In anticipation of that suspicion, the Nigerian scammers hired a forgery specialist to create a perfect copy of a real company check including a company phone number and the name of a representative of the company.

When the cautious lawyer calls the contact number on the check, the individual on the other end of the line identifies herself as an employee of the company and vouches for the veracity of the check. In reality, she is part of the scam.

Satisfied, the lawyer then gives his bank instructions to wire the client’s “recovered” funds to the client’s foreign bank account.

The fraud is now complete. Another member of the criminal group immediately withdraws the funds from the foreign bank account.

In one fraud depicted in federal court documents, the scammers asked a lawyer in Carlisle, Pa., for help recovering about $300,000. They promised the lawyer $50,000 for his help.
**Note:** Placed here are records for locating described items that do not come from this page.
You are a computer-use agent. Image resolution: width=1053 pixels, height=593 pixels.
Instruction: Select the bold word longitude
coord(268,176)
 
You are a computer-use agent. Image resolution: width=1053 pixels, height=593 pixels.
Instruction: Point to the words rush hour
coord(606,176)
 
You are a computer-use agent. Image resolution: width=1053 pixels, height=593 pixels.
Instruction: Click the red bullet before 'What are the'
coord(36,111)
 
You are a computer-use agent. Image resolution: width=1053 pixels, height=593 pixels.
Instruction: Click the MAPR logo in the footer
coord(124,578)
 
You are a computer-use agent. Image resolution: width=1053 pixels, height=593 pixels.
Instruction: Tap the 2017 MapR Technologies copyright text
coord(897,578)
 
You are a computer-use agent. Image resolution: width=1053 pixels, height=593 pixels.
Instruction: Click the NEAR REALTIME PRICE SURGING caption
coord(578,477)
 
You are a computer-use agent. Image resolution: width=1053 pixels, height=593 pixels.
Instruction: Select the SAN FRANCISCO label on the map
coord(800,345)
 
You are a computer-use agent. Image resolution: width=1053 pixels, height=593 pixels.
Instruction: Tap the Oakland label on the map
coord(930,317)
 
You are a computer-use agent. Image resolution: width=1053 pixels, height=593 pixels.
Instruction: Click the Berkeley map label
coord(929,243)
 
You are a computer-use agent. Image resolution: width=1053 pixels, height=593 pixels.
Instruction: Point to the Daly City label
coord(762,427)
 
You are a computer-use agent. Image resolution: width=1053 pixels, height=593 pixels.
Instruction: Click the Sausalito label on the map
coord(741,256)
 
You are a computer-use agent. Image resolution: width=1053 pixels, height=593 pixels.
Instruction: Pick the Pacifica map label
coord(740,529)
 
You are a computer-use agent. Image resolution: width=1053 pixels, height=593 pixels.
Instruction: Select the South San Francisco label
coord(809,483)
The scammers ultimately got away with $244,278 in funds that were wired to an account in South Korea, according to federal documents.
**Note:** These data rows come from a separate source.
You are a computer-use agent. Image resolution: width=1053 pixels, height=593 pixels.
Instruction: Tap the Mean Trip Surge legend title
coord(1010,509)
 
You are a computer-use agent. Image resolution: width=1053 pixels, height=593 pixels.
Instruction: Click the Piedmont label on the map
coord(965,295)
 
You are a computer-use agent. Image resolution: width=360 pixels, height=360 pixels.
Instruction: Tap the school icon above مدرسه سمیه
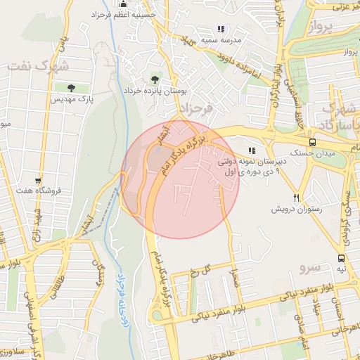click(x=221, y=30)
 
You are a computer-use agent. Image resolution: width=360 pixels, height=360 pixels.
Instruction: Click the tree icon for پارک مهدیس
click(x=72, y=88)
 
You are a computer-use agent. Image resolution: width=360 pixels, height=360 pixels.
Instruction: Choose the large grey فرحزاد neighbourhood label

It took four days for the US bank to realize the original check was fraudulent, and little additional time to discover that there is no possibility of recovering the wired funds from the overseas account. Gone too was the lawyer’s generous fee since it was the proceeds of a forged check.

It sounds so simple, so what lawyer worth his or her salt would be taken in by such a scam?

According to federal court documents, one group of Nigerian scammers raked in $29 million through 70 different law firm trust accounts in the US and Canada over a two-year period. Another estimate places the losses from the same group at $70 million.

There is also some good news. Three hundred other law firms detected the scam before the funds were wired overseas, thus preventing more than $100 million in losses, according to federal documents.

Last week, one of the alleged leaders of the Nigerian group, Emmanuel Ekhator, was sentenced to more than eight years in prison after pleading guilty for his role in the scam. He was also ordered to pay more than $11 million in restitution.

Several other members of the group are in custody and are awaiting extradition to the US. In all, federal investigators estimate the group may have included as many as 40 individuals.

As part of his guilty plea, Mr. Ekhator agreed to cooperate in the ongoing investigation.

At the time of his guilty plea in January, Ekhator wrote a two-page letter to the judge, seeking mercy and apologizing for his actions.

“I am very sorry and remorseful with respect of my involvement in this crime and I have no excuses whatsoever for my deeds,” he wrote.

Then, he sought to minimize his role in the conspiracy, claiming he was only a middleman who was promised a 10 percent fee and paid less than $200,000.

By the time of his sentencing last week, both Ekhator and his lawyer acknowledged that he played a leadership role and that he was responsible for losses estimated at between $7 million and $20 million.

The international investigation is being carried out by a task force including investigators with the US Postal Inspection Service, the Federal Bureau of Investigation, the US Secret Service, Toronto Police Services, the Royal Canadian Mounted Police, and the Nigerian Economic and Financial Crimes Commission.